The National Safety Council expanded its babysitter training courses in the Omaha metro this summer after seeing a growing demand last year. Kids told us they're eager to make money and to land more jobs, though the training leaves them with a much broader skill set.
Twelve-year-old Nick Knudson is among the growing number of boys enrolling for the course. He said babysitting "can be more of a girls job," though he thinks it's a good thing for most anyone to do as their first job. "I like kids a lot, and I'd like to think that I'm really good with them," Nick said, going on to tell us how he makes up games and tries to stay active with the kids he babysits.
Nick already has experience watching his brothers and cousins, but he wanted to "know what to do if a child is in danger or in trouble." The National Safety Council says that's the most important aspect of training; preparing young sitters to handle the variety of scenarios they may face while caring for young kids.

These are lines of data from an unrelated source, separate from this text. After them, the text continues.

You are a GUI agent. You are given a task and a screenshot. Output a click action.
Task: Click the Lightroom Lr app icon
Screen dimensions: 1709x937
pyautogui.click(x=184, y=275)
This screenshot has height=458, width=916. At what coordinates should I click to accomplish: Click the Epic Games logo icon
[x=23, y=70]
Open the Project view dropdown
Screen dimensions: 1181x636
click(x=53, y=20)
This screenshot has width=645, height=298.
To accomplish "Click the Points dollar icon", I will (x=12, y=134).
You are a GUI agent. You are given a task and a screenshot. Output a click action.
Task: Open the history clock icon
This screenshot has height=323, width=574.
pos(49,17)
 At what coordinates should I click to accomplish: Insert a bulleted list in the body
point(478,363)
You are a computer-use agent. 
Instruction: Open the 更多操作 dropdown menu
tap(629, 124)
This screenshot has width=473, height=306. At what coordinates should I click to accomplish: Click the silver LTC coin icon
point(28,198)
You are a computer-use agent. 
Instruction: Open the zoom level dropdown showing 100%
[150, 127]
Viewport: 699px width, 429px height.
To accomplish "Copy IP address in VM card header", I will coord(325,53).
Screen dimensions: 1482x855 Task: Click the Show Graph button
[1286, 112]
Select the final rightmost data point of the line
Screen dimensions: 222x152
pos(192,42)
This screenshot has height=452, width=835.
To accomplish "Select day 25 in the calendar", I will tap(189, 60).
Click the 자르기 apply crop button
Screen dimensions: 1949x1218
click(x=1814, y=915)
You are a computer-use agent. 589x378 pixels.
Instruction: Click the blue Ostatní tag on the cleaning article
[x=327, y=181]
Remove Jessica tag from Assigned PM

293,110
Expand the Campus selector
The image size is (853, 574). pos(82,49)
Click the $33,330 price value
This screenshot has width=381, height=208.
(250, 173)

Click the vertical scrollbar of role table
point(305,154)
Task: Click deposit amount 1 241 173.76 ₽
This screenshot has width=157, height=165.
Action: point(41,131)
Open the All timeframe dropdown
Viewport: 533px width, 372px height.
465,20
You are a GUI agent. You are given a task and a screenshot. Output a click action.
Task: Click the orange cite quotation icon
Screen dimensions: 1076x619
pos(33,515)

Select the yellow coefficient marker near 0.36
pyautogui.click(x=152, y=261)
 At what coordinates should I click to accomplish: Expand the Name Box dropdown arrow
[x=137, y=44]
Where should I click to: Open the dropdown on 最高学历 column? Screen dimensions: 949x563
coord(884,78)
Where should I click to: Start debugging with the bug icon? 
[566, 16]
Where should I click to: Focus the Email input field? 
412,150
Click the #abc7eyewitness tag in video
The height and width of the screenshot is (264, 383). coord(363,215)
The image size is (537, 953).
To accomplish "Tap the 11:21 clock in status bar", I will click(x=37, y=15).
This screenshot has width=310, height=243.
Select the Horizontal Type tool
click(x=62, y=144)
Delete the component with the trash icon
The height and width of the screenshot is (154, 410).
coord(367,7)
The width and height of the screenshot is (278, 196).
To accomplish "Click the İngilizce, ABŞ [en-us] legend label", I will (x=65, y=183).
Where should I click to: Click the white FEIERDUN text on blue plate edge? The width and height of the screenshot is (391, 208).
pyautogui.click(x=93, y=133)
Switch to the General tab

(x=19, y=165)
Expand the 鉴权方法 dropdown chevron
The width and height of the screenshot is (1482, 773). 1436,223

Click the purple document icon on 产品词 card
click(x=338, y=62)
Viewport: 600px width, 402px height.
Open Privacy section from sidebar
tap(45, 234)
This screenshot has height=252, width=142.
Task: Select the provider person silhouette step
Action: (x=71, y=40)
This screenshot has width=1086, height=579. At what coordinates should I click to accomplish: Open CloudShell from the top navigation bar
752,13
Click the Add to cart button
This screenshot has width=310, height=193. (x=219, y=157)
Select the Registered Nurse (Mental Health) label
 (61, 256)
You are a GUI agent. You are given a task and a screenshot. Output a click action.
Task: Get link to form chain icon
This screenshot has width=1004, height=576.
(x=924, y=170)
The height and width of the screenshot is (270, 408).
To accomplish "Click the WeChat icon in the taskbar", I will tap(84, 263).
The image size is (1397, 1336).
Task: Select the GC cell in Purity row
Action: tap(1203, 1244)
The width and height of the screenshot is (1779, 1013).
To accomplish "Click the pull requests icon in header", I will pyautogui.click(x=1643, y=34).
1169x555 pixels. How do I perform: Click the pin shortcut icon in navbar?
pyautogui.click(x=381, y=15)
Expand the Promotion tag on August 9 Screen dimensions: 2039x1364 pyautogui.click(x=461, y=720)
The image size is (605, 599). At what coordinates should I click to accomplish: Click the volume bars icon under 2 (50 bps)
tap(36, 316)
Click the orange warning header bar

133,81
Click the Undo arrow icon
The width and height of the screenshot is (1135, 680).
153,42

The training courses cover everything from mixing up formula for an infant to choosing age-appropriate toys to dealing with serious problems like an intruder or accidental poisoning. Some courses also cover leadership styles and tools for more effective decision-making.
Trainers say young sitters need to be smart and safe about marketing themselves, and parents should stay involved in the process. They recommend being careful when it comes to social media and never letting kids post personal phone numbers or addresses to promote their babysitting services. Kids can practice direct marketing by designed flyers or emails and sending those directly to friends, family, or close neighbors.
Babysitter training is available through the National Safety Council, Nebraska and the American Red Cross. Most classes are one day and cost $80-85.